**TEXTAUSZUG**
——
Der Bundesrat hat in seiner 882. Sitzung am 15. April 2011 gemäß §§ 3 und 5 EUZBLG die folgende Stellungnahme beschlossen:
- 1. Der Bundesrat begrüßt die Anstrengungen der Kommission für eine Förderung des Einsatzes von Informations- und Kommunikationstechnologien. Die Förderung elektronischer Behördendienste trägt zur Steigerung der Wettbewerbsfähigkeit Europas bei und ermöglicht es öffentlichen Verwaltungen, Dienstleistungen kostengünstiger zu erbringen.
——
**DEINE AUFGABE**
In welcher Sitzung und an welchem Tag hat der Bundesrat laut Textauszug die Stellungnahme beschlossen?

**DATENAUSSCHNITT**
——
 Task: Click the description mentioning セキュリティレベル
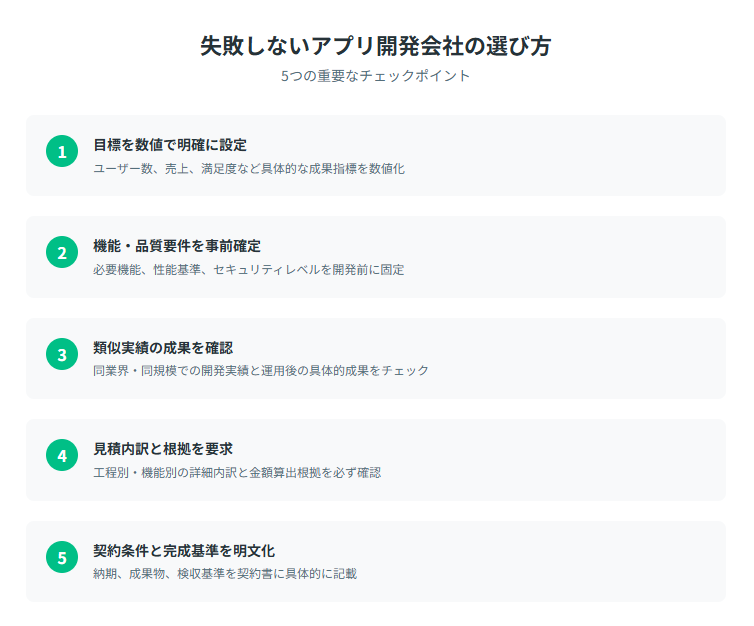[249, 270]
——
**LÖSUNG DAZU**
In seiner 882. Sitzung am 15. April 2011.